Metin bölümü →
****
30 Eylül 2019 Pazartesi

Ne olacak bu Beşiktaşın hali ?

Perşembenin gelişi Çarşambadan belli olur derler,
Acaba bu durum Beşiktaş için geçerli miydi ?
Yoksa günlerin en başı olan Pazartesi neden unutulmuştu ?
Adım adım,ağır ağır,bağıra bağıra,gelen karanlık günlerin habercisi temelsiz başarılar mıydı ?
Şimdi yazıyı fazla uzun tutmadan bugünlere nasıl gelindi,birazcık değineceğim
yıllar önce idi..
Beşiktaş ülkenin sayılı zenginlerinden biri olan Yıldırım Demirören başkanlığın da bir yola adım attı
Türkiye Cumhuriyetin de her şeyin para olduğunu zanneden büyük kitleler,şimdi Beşiktaş özlediği beklediği başarılara ulaşacak psikolojisi mevcuttu.
Çünkü halk dilin de para her şeyi satın alabilir ve de her kapıyı açar düşüncesi mevcuttu..
Bilimin,Bilginin,Tecrübenin,Eğitimin önemli olmadığı toplumlar da cereyan eden hastalık başlamıştı.
Bunu gören Başkan Yıldırım Demirören Beşiktaş Felsefesinden sıyrılıp başka bir ete kemiğe büründürmeye çalıştı Beşiktaşı oysa Beşiktaş Türkiye Cumhuriyetinin tabiri caiz ise Memur Çocuğu idi.
****
Kayıtlı bilgiler →
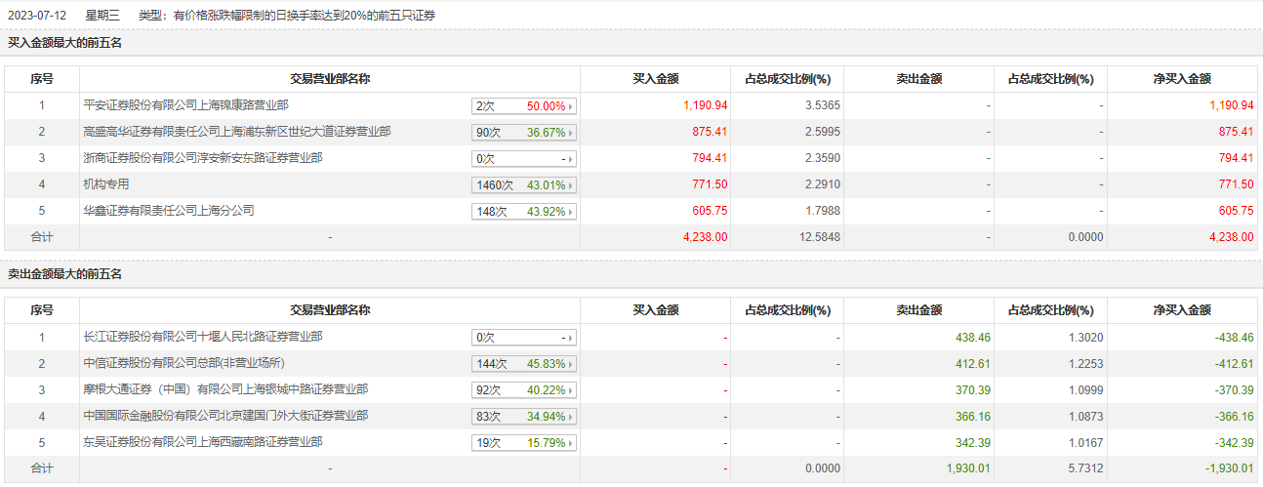Open 高盛高华证券上海浦东新区世纪大道 branch link
The height and width of the screenshot is (487, 1263).
tap(237, 131)
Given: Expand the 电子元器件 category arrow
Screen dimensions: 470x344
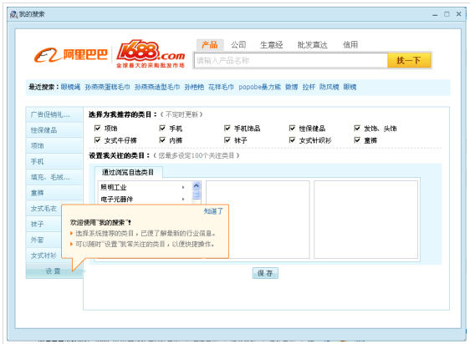Looking at the screenshot, I should click(x=183, y=199).
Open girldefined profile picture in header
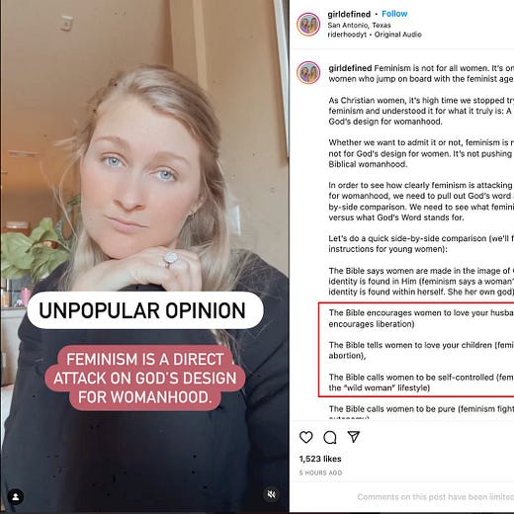The height and width of the screenshot is (514, 514). (x=308, y=24)
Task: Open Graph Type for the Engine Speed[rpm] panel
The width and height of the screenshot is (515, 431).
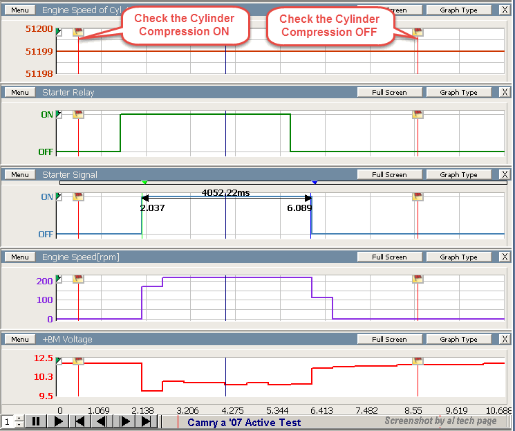Action: coord(459,257)
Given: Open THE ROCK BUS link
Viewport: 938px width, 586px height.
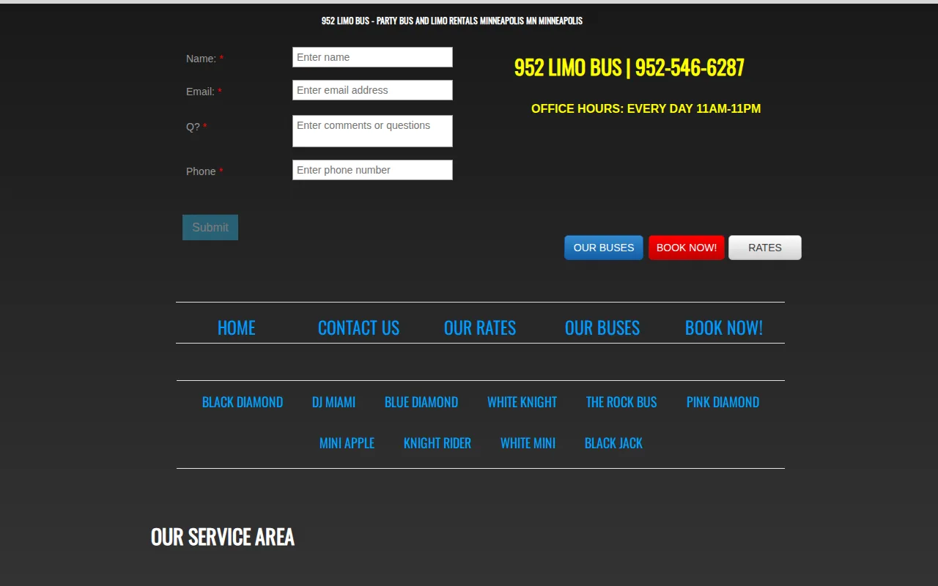Looking at the screenshot, I should (621, 402).
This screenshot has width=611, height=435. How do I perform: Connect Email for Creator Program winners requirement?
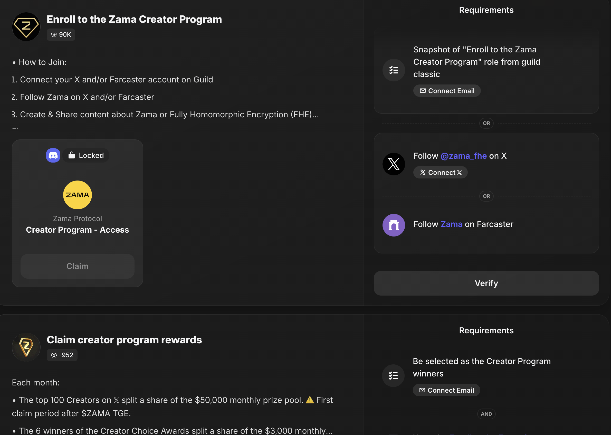click(x=446, y=390)
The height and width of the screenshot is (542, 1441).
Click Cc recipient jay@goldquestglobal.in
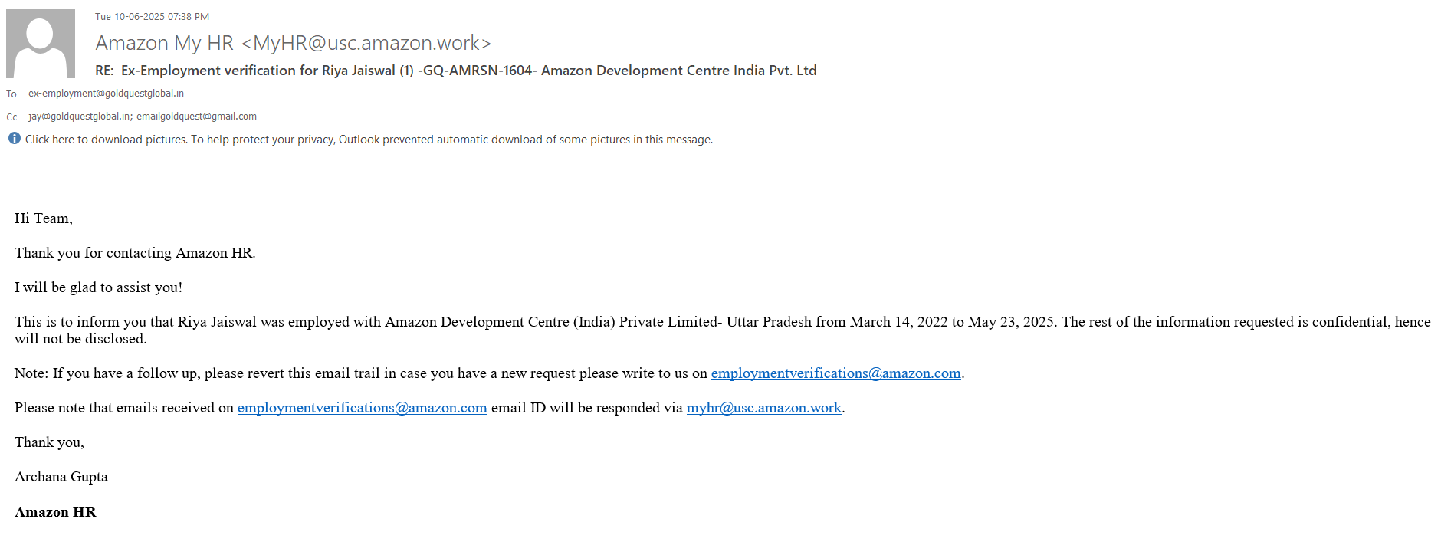(x=79, y=117)
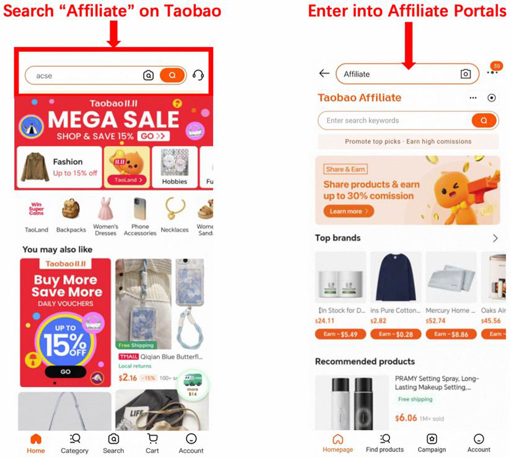Switch to the Category tab
Image resolution: width=511 pixels, height=458 pixels.
74,443
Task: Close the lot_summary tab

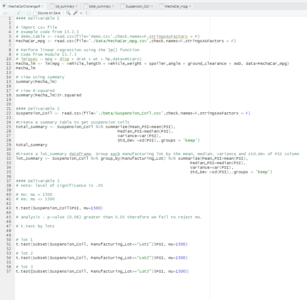Action: point(76,6)
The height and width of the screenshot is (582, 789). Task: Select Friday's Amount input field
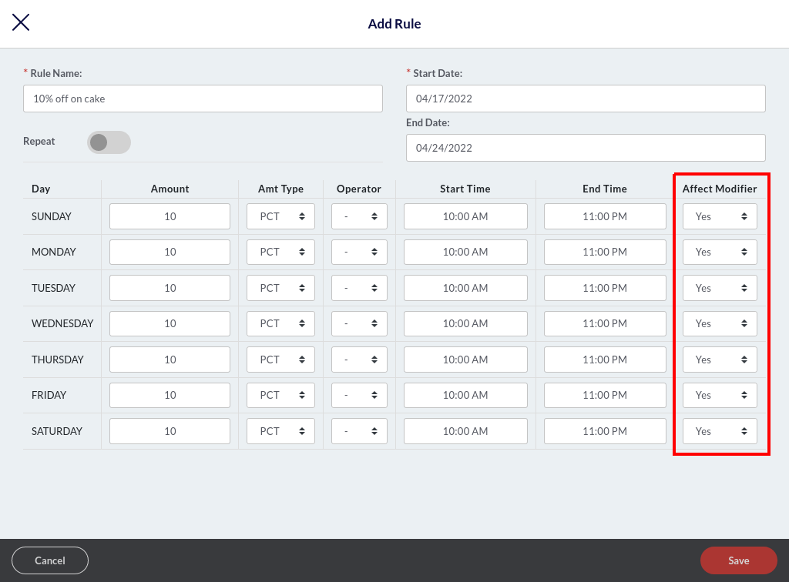[x=170, y=395]
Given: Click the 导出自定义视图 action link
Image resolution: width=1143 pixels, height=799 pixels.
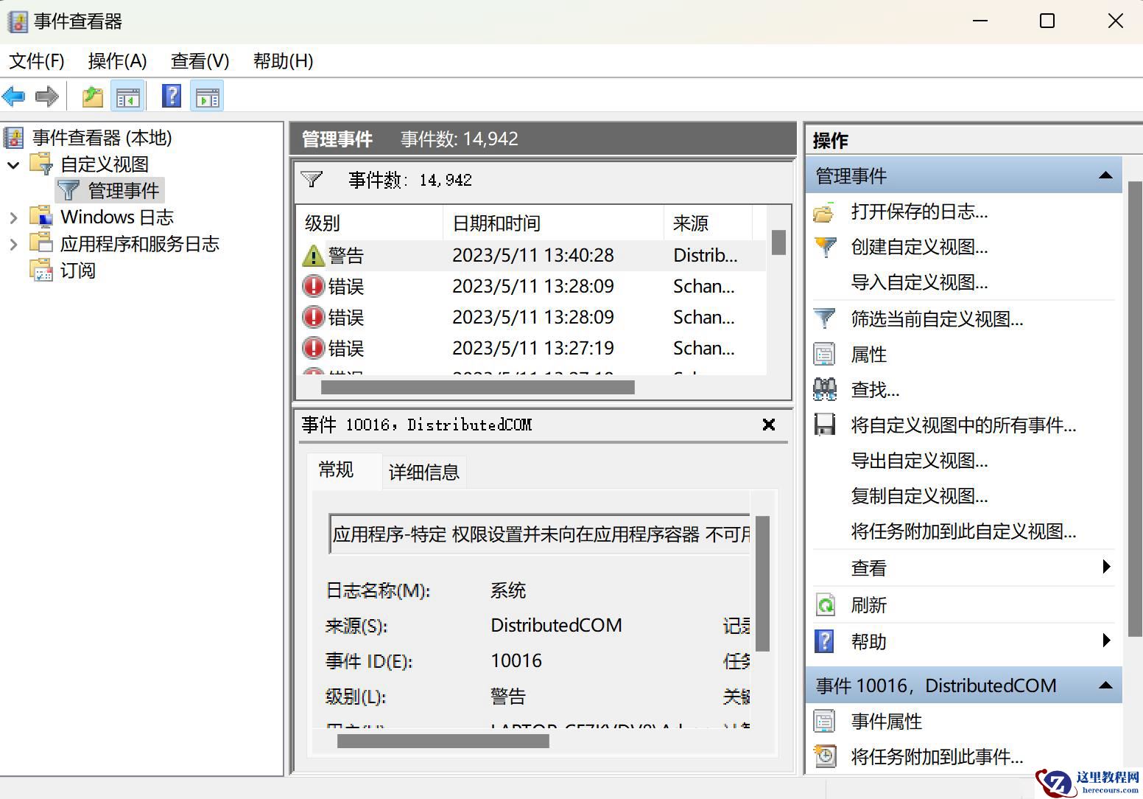Looking at the screenshot, I should pos(919,461).
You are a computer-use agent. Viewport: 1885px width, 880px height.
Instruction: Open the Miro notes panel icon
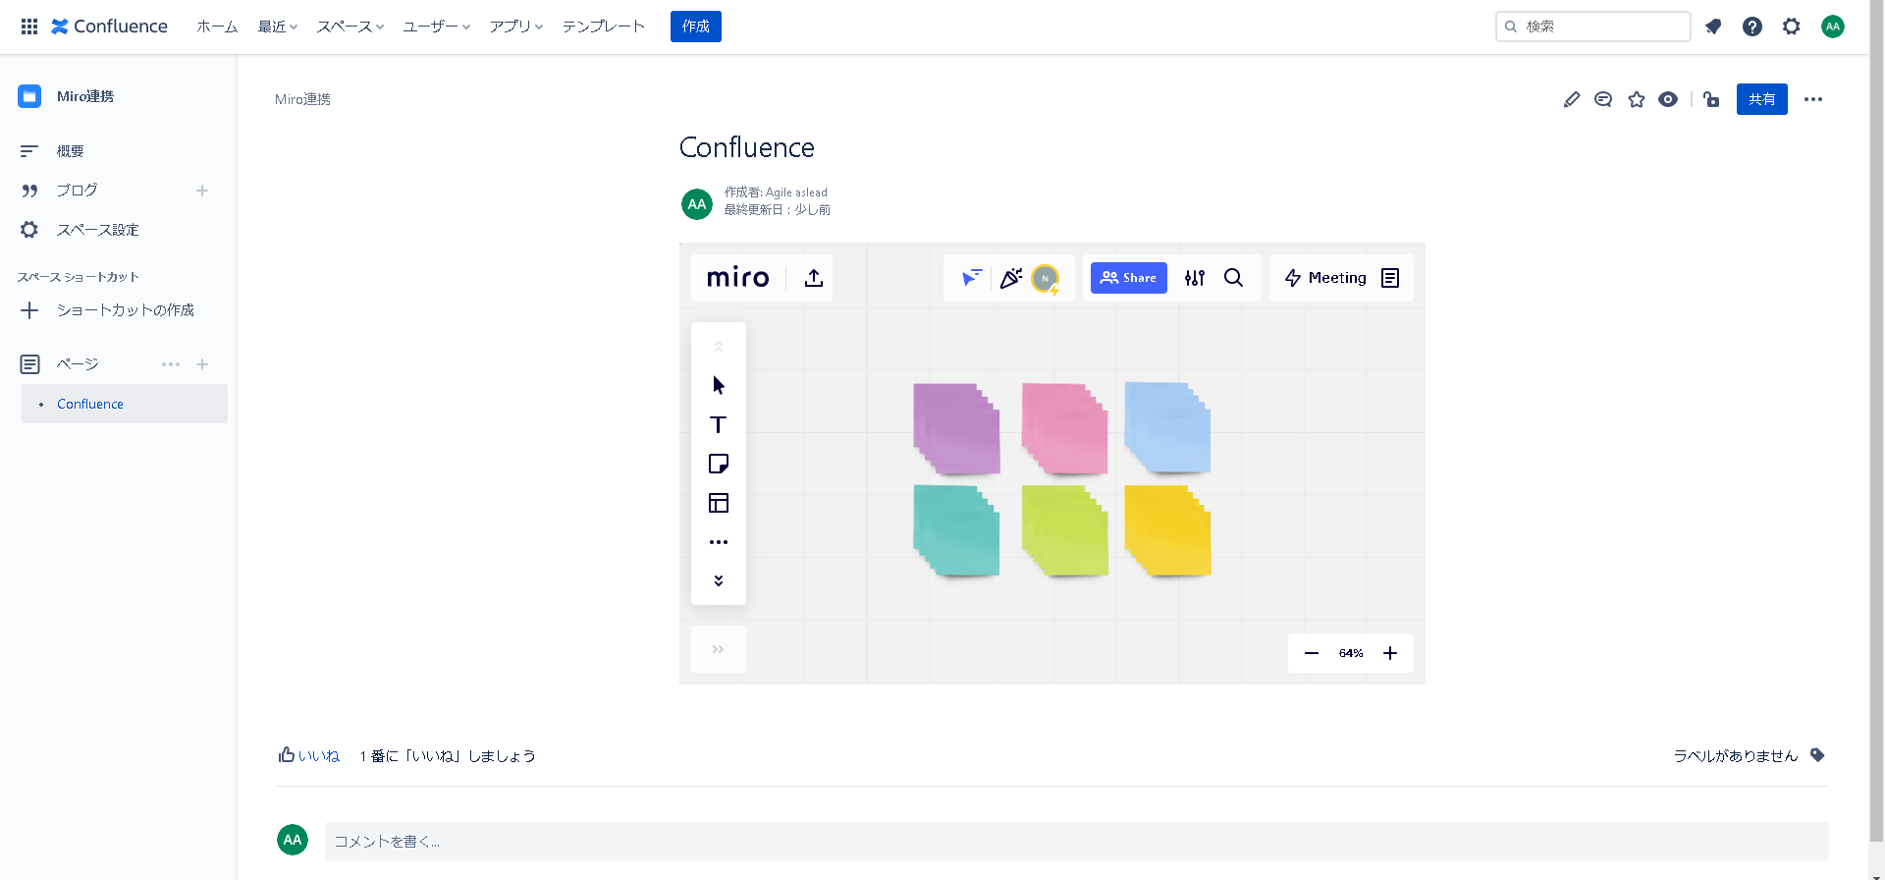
****
Yazılı talep 1 →
Metin bölümüne göre Beşiktaş, ülkenin sayılı zenginlerinden hangisinin başkanlığında bir yola adım attı?
Yazılı talep 2 →
Metin bölümündeki "Acaba bu durum Beşiktaş için geçerli miydi ?" cümlesi İngilizceye nasıl çevrilir?
Yazılı talep 3 →
Metin bölümünde "30 Eylül 2019" sözlerini içeren yerle açılıp "ulaşacak psikolojisi mevcuttu." ile kapanan kısmı aynen alıntılar mısın?

Alıştırma çıktısı 1 →
Yıldırım Demirören

Alıştırma çıktısı 2 →
I wonder, did this hold true for Beşiktaş?

Alıştırma çıktısı 3 →
30 Eylül 2019 Pazartesi

Ne olacak bu Beşiktaşın hali ?

Perşembenin gelişi Çarşambadan belli olur derler,
Acaba bu durum Beşiktaş için geçerli miydi ?
Yoksa günlerin en başı olan Pazartesi neden unutulmuştu ?
Adım adım,ağır ağır,bağıra bağıra,gelen karanlık günlerin habercisi temelsiz başarılar mıydı ?
Şimdi yazıyı fazla uzun tutmadan bugünlere nasıl gelindi,birazcık değineceğim
yıllar önce idi..
Beşiktaş ülkenin sayılı zenginlerinden biri olan Yıldırım Demirören başkanlığın da bir yola adım attı
Türkiye Cumhuriyetin de her şeyin para olduğunu zanneden büyük kitleler,şimdi Beşiktaş özlediği beklediği başarılara ulaşacak psikolojisi mevcuttu.